Records supplied -
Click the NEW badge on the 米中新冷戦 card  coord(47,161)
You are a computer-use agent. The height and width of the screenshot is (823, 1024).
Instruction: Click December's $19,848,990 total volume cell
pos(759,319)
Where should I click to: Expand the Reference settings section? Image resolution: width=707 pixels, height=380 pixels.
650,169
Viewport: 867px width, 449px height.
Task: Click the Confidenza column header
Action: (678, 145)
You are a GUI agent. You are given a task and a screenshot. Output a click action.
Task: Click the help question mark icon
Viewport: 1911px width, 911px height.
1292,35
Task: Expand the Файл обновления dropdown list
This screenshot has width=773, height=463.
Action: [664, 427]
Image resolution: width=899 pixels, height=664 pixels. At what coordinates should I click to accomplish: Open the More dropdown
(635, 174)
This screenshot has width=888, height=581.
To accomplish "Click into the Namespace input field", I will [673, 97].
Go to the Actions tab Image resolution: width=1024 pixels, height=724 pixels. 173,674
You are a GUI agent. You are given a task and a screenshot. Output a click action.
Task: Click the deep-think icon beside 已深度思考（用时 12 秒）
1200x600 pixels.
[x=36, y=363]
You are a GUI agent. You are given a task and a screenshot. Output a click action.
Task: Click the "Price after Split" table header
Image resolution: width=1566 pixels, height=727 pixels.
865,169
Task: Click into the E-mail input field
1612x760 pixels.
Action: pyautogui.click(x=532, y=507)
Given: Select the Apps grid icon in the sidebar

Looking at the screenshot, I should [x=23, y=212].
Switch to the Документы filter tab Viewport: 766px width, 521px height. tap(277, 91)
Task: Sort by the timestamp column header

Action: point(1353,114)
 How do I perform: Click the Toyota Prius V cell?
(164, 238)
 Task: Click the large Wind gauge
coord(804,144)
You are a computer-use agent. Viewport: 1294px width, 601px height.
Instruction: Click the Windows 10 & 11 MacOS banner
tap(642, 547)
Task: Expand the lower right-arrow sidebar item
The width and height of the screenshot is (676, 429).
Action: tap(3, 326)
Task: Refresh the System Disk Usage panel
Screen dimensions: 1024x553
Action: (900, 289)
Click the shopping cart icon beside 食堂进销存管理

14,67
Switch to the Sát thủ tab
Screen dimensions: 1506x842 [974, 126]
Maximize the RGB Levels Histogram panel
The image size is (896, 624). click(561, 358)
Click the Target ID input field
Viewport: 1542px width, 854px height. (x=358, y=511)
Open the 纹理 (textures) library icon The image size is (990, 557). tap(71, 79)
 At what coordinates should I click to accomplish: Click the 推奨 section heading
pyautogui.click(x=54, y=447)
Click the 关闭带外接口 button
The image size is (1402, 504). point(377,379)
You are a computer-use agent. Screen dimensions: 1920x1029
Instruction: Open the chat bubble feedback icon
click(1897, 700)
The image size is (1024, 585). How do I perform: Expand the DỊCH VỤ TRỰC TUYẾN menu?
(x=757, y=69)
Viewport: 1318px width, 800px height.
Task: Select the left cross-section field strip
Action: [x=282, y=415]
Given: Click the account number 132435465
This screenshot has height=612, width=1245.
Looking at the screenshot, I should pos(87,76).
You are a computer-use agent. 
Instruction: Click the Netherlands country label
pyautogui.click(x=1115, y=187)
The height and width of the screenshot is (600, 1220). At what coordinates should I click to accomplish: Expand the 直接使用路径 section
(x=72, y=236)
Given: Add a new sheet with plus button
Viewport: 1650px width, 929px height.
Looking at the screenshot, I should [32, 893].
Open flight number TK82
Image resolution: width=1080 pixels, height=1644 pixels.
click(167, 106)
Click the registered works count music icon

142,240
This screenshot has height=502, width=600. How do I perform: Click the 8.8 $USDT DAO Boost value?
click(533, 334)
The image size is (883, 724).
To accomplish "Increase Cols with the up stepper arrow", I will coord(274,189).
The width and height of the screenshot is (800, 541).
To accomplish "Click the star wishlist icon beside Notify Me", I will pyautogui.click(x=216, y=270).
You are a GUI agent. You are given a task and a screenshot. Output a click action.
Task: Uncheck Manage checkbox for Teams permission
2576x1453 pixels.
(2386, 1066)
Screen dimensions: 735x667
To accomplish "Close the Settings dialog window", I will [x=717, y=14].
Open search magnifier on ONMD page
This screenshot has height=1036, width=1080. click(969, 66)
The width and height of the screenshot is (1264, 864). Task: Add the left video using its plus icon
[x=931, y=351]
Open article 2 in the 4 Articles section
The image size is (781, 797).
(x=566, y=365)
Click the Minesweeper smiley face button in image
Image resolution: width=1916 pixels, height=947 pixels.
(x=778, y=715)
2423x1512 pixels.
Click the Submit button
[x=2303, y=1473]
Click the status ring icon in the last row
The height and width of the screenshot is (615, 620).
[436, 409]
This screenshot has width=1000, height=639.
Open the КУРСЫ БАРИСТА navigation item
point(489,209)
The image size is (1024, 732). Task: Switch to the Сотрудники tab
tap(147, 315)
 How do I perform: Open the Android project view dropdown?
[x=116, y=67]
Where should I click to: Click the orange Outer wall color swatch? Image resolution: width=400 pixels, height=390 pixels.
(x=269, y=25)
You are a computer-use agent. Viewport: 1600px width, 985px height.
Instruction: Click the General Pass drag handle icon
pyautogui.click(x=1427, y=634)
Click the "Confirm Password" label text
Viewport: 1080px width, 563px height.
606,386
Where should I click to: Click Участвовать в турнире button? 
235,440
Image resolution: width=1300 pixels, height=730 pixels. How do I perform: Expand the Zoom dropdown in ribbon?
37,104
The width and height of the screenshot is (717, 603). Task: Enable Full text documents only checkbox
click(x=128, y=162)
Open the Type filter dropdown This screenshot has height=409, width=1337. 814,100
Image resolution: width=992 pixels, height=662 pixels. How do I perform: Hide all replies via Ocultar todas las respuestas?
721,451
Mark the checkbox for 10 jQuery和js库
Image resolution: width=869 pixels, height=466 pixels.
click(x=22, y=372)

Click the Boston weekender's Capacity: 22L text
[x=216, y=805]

Task prompt -
Copy out every line from the records that has the word "computer".

Output of the exercise -
You are a computer-use agent. The height and width of the screenshot is (823, 1024).
You are a computer-use agent. Viewport: 1294px width, 601px height.
You are a computer-use agent. Screen dimensions: 1920x1029
You are a computer-use agent. 
You are a computer-use agent. Viewport: 1600px width, 985px height.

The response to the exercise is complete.